Notre monde change, mais pas nous.

par Thierry Meyer
lundi 3 octobre 2005

Même avec des évènements aussi médiatisés que Katrina ou Rita, peu nombreuses sont les personnes qui se rendent compte que notre monde change.

Pourtant, l’information n’est pas nouvelle, puisque des scientifiques du monde entier se penchent sur le climat depuis de nombreuses années. En effet, c’est en 1966 qu’a eu lieu le premier forage en Antarctique, et c’est dans les années 70 que les premières modélisations informatiques ont commencé.

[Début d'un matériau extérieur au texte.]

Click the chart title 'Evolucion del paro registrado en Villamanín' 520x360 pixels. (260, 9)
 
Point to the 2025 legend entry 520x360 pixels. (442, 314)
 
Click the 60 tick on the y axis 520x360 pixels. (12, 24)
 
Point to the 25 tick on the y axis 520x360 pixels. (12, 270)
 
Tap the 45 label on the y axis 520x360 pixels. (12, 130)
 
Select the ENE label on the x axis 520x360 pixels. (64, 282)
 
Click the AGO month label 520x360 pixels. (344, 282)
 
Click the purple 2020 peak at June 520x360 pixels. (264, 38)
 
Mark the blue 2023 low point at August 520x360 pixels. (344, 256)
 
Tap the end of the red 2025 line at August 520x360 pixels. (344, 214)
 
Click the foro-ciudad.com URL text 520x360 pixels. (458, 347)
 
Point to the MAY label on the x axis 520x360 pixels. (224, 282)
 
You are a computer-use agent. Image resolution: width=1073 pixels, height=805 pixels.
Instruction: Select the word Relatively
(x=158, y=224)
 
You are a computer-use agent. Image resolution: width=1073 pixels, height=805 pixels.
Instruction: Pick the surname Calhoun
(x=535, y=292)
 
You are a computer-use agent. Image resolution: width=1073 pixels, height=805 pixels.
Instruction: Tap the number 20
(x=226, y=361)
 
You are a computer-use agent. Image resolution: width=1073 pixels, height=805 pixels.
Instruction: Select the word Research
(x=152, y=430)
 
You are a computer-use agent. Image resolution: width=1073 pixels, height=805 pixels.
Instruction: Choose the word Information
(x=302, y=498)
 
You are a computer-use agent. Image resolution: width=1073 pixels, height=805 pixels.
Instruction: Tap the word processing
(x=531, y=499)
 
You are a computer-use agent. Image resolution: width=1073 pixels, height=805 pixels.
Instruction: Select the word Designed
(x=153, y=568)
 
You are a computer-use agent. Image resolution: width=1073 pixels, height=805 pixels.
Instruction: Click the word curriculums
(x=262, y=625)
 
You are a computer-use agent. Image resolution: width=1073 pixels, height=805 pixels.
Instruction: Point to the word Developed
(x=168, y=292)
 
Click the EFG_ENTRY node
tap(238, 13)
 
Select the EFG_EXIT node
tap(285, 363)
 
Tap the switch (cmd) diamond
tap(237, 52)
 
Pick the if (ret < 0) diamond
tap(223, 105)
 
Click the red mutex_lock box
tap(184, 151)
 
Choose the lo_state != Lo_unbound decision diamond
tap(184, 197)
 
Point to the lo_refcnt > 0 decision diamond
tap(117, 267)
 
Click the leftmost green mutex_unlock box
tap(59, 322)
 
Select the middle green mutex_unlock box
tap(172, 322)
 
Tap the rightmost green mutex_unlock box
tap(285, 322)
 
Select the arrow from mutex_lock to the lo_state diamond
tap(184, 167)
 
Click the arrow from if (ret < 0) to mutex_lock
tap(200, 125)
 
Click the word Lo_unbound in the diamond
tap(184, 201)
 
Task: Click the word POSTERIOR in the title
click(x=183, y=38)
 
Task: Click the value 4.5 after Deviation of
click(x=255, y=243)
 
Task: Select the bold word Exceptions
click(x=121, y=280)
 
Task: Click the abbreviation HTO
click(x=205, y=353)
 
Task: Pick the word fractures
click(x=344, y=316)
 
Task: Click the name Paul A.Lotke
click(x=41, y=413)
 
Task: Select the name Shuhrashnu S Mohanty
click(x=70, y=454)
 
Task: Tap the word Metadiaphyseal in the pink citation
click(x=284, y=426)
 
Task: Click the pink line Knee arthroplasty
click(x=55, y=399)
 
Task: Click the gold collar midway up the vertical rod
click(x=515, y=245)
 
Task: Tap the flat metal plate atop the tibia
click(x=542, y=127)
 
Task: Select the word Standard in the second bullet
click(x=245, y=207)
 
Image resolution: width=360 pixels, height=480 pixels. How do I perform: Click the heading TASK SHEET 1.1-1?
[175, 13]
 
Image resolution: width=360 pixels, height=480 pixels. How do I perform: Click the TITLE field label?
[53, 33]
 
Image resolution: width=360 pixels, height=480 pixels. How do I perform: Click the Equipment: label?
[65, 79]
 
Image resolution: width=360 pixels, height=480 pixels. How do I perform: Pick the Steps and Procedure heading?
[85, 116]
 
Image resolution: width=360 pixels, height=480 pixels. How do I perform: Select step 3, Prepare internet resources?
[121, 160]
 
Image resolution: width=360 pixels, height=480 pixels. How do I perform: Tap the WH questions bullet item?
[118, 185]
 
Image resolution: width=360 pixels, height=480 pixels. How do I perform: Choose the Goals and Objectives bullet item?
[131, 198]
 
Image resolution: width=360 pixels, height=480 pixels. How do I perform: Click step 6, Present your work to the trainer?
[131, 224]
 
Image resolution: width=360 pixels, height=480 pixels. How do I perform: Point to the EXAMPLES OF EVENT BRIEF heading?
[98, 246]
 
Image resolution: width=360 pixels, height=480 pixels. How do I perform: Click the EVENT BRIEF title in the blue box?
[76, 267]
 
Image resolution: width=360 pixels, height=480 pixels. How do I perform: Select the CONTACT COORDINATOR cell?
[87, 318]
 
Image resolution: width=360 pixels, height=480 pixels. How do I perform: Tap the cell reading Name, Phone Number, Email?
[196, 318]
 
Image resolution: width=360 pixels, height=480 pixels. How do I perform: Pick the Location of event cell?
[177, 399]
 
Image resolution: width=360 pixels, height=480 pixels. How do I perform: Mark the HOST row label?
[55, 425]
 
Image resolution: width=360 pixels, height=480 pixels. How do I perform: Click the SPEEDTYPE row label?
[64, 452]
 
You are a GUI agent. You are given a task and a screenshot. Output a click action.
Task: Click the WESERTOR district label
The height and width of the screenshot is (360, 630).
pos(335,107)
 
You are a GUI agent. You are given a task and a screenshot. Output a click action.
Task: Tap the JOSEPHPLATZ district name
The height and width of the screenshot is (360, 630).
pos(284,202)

Dans les années 80, de nombreux programmes internationaux sont lancés (WCRP - programme de recherche mondial sur le climat, CLIMAP - étude de climats du passé, PCMDI - comparaison des modèles climatiques...)

Pour y voir plus clair, c’est en 1987 que le GIEC (groupe intergouvernemental sur l’évolution du climat, IPCC en anglais) voit le jour, dans le but de fournir des synthèses régulières de l’impact de l’homme sur le climat. En France, c’est en 92 que le gouvernement français crée la mission interministérielle de l’effet de serre (MIES), alors qu’au niveau international, cela fait maintenant plus de 10 ans (Rio - 92, Kyoto - 97, Johannesburg - 2002) que les gouvernements de tous les États essayent de prendre des mesures à leurs niveaux.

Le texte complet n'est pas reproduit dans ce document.